== Segment start ==
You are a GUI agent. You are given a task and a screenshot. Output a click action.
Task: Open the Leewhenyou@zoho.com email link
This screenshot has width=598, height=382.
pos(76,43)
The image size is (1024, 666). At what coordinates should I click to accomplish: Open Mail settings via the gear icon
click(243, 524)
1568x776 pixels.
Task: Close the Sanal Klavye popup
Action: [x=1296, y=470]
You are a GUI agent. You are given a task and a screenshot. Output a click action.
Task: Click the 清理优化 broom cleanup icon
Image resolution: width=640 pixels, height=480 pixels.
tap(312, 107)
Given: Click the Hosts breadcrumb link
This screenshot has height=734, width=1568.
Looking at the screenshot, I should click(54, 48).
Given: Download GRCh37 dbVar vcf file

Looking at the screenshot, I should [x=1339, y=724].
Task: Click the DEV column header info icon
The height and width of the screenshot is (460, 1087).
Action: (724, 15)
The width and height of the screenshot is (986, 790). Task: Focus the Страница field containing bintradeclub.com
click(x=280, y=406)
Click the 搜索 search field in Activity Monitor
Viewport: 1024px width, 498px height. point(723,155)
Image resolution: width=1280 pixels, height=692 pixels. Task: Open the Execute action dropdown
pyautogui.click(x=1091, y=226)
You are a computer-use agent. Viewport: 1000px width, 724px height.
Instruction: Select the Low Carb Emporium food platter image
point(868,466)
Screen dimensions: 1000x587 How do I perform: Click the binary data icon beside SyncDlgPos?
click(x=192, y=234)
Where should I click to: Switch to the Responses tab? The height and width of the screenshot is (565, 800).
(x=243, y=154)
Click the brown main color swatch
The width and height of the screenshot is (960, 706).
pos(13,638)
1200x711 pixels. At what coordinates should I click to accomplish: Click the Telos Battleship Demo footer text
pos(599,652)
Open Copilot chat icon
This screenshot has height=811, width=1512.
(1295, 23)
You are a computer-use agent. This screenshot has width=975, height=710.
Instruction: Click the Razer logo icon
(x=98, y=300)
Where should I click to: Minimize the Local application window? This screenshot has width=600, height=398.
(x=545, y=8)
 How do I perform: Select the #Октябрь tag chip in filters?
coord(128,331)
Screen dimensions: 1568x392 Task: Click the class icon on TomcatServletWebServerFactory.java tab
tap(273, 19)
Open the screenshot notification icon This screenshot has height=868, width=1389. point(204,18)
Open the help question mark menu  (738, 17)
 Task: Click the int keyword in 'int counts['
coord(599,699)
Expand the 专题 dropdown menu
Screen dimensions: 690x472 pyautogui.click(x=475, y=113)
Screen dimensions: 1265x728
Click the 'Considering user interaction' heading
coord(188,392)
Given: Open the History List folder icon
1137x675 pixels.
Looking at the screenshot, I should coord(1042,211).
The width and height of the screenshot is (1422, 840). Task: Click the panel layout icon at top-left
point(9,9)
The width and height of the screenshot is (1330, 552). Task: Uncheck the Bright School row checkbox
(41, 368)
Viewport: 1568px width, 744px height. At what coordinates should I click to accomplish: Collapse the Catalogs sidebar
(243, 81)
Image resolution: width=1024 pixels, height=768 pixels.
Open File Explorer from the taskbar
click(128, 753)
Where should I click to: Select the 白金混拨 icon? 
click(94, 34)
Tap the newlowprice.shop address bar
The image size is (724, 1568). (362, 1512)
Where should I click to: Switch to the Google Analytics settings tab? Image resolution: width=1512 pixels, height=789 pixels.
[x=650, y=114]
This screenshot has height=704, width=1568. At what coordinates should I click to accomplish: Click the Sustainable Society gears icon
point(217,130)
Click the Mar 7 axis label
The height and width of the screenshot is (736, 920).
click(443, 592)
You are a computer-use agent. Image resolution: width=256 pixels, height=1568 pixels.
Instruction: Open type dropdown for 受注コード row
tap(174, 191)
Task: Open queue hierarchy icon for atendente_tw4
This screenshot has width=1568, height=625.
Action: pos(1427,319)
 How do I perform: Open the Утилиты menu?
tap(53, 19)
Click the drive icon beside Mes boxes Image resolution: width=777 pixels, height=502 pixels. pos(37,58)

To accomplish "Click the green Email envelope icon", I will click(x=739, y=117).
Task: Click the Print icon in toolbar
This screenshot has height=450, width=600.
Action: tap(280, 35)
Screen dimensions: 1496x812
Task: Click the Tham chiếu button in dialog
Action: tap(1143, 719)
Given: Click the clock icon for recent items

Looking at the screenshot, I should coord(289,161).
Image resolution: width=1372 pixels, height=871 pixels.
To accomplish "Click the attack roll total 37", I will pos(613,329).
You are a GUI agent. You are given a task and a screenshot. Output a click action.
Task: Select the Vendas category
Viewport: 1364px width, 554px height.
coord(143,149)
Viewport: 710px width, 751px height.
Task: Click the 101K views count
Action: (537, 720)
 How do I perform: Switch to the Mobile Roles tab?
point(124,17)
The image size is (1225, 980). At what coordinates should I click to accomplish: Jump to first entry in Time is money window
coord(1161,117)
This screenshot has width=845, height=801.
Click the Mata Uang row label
== Segment end ==
Each entry should be written out again exactly, with no word left out.

» Answer area
You are a GUI agent. You are given a task and a screenshot. Output a click action.
Task: Open the Leewhenyou@zoho.com email link
This screenshot has width=598, height=382.
pos(76,43)
The image size is (1024, 666). At what coordinates should I click to accomplish: Open Mail settings via the gear icon
click(243, 524)
1568x776 pixels.
Task: Close the Sanal Klavye popup
Action: [x=1296, y=470]
You are a GUI agent. You are given a task and a screenshot. Output a click action.
Task: Click the 清理优化 broom cleanup icon
Image resolution: width=640 pixels, height=480 pixels.
tap(312, 107)
Given: Click the Hosts breadcrumb link
This screenshot has height=734, width=1568.
Looking at the screenshot, I should click(54, 48).
Given: Download GRCh37 dbVar vcf file

Looking at the screenshot, I should [x=1339, y=724].
Task: Click the DEV column header info icon
The height and width of the screenshot is (460, 1087).
Action: (724, 15)
The width and height of the screenshot is (986, 790). Task: Focus the Страница field containing bintradeclub.com
click(x=280, y=406)
Click the 搜索 search field in Activity Monitor
Viewport: 1024px width, 498px height. point(723,155)
Image resolution: width=1280 pixels, height=692 pixels. Task: Open the Execute action dropdown
pyautogui.click(x=1091, y=226)
You are a computer-use agent. Viewport: 1000px width, 724px height.
Instruction: Select the Low Carb Emporium food platter image
point(868,466)
Screen dimensions: 1000x587 How do I perform: Click the binary data icon beside SyncDlgPos?
click(x=192, y=234)
Where should I click to: Switch to the Responses tab? The height and width of the screenshot is (565, 800).
(x=243, y=154)
Click the brown main color swatch
The width and height of the screenshot is (960, 706).
pos(13,638)
1200x711 pixels. At what coordinates should I click to accomplish: Click the Telos Battleship Demo footer text
pos(599,652)
Open Copilot chat icon
This screenshot has height=811, width=1512.
(1295, 23)
You are a computer-use agent. This screenshot has width=975, height=710.
Instruction: Click the Razer logo icon
(x=98, y=300)
Where should I click to: Minimize the Local application window? This screenshot has width=600, height=398.
(x=545, y=8)
 How do I perform: Select the #Октябрь tag chip in filters?
coord(128,331)
Screen dimensions: 1568x392 Task: Click the class icon on TomcatServletWebServerFactory.java tab
tap(273, 19)
Open the screenshot notification icon This screenshot has height=868, width=1389. point(204,18)
Open the help question mark menu  (738, 17)
 Task: Click the int keyword in 'int counts['
coord(599,699)
Expand the 专题 dropdown menu
Screen dimensions: 690x472 pyautogui.click(x=475, y=113)
Screen dimensions: 1265x728
Click the 'Considering user interaction' heading
coord(188,392)
Given: Open the History List folder icon
1137x675 pixels.
Looking at the screenshot, I should coord(1042,211).
The width and height of the screenshot is (1422, 840). Task: Click the panel layout icon at top-left
point(9,9)
The width and height of the screenshot is (1330, 552). Task: Uncheck the Bright School row checkbox
(41, 368)
Viewport: 1568px width, 744px height. At what coordinates should I click to accomplish: Collapse the Catalogs sidebar
(243, 81)
Image resolution: width=1024 pixels, height=768 pixels.
Open File Explorer from the taskbar
click(128, 753)
Where should I click to: Select the 白金混拨 icon? 
click(94, 34)
Tap the newlowprice.shop address bar
The image size is (724, 1568). (362, 1512)
Where should I click to: Switch to the Google Analytics settings tab? Image resolution: width=1512 pixels, height=789 pixels.
[x=650, y=114]
This screenshot has height=704, width=1568. At what coordinates should I click to accomplish: Click the Sustainable Society gears icon
point(217,130)
Click the Mar 7 axis label
The height and width of the screenshot is (736, 920).
click(443, 592)
You are a computer-use agent. Image resolution: width=256 pixels, height=1568 pixels.
Instruction: Open type dropdown for 受注コード row
tap(174, 191)
Task: Open queue hierarchy icon for atendente_tw4
This screenshot has width=1568, height=625.
Action: pos(1427,319)
 How do I perform: Open the Утилиты menu?
tap(53, 19)
Click the drive icon beside Mes boxes Image resolution: width=777 pixels, height=502 pixels. pos(37,58)

To accomplish "Click the green Email envelope icon", I will click(x=739, y=117).
Task: Click the Print icon in toolbar
This screenshot has height=450, width=600.
Action: tap(280, 35)
Screen dimensions: 1496x812
Task: Click the Tham chiếu button in dialog
Action: tap(1143, 719)
Given: Click the clock icon for recent items

Looking at the screenshot, I should coord(289,161).
Image resolution: width=1372 pixels, height=871 pixels.
To accomplish "Click the attack roll total 37", I will pos(613,329).
You are a GUI agent. You are given a task and a screenshot. Output a click action.
Task: Select the Vendas category
Viewport: 1364px width, 554px height.
coord(143,149)
Viewport: 710px width, 751px height.
Task: Click the 101K views count
Action: (537, 720)
 How do I perform: Switch to the Mobile Roles tab?
point(124,17)
The image size is (1225, 980). At what coordinates should I click to accomplish: Jump to first entry in Time is money window
coord(1161,117)
This screenshot has width=845, height=801.
Click the Mata Uang row label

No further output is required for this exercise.